The Pikes Peak Ranger District on the Pike-San Isabel National Forests will be conducting a fuels reduction project in Upper Monument Creek in support of the United States Department of Agriculture, Forest Service’s 10-year Wildfire Crisis Strategy. The purpose of this project is to create a defensible space along Mt. Herman Road as well as along the Forest Service boundary. This project is scheduled to begin the week of June 5, 2023, and is expected to last approximately two weeks.
Due to safety concerns such as flying debris and felled tree limbs, the project area must be avoided by the public during the entire project period.

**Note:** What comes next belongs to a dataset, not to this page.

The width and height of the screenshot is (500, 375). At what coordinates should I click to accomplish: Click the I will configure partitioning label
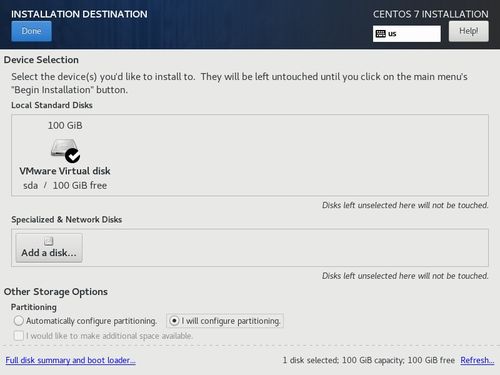(x=231, y=321)
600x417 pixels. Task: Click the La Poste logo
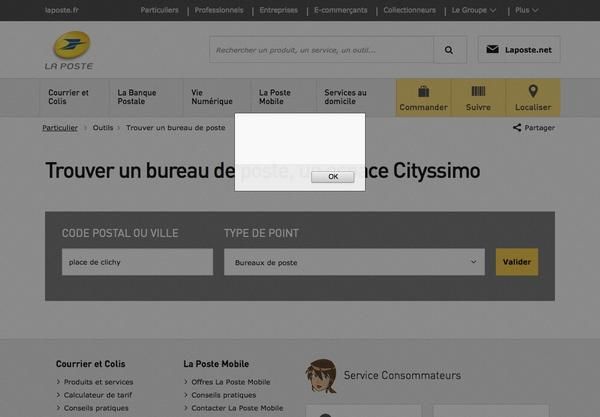(x=71, y=50)
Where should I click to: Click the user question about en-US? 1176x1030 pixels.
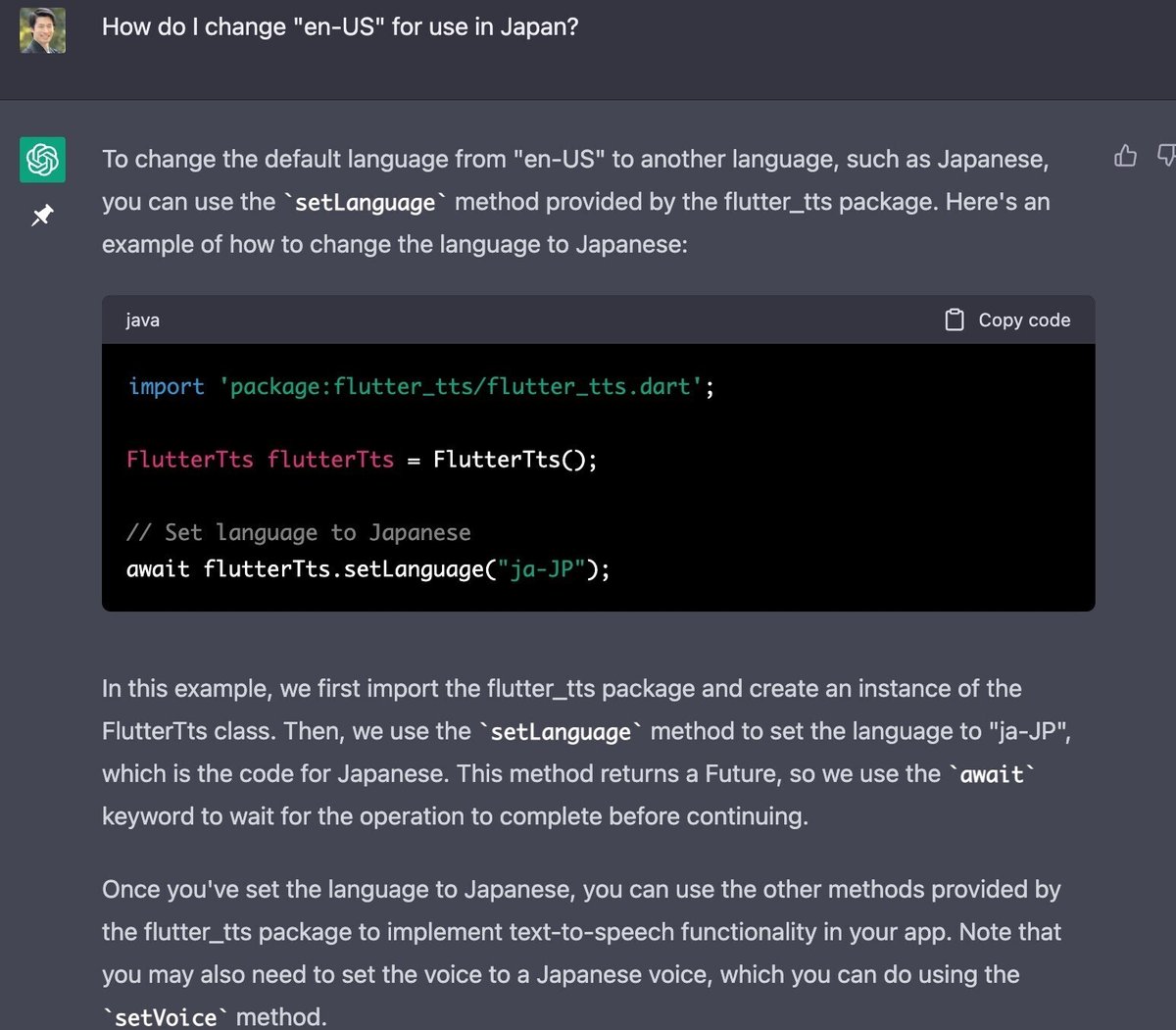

There are two mastication treatment areas. Up to 25 acres will be treated in Area 1, which involves masticating hand piles created from previous treatments. Up to 150 acres will be treated in Area 2 and involve masticating small diameter trees or “ladder fuels,” which will create a defensible space/fuel break for the adjacent subdivision and town of Monument.
Mechanical thinning of forests reduces the amount of vegetation that has built up to dangerous levels and benefits forests by reducing the probability of catastrophic fires, helping maintain and restore healthy and resilient ecosystems, and protecting lives and communities near the boundaries between wildlands and urbanization. Mechanical treatment can be used on its own or together with prescribed burning to change how wildfire behaves so that if a fire does burn through a treated area, it is less destructive, less costly, and easier to control.
“The U.S. Forest Service ensures that mechanical thinning sustains healthy forest ecosystems while also protecting lives and property,” said Pikes Peak District Ranger Carl Bauer. “We rely on skilled professionals who are guided by law and policy and grounded by science.”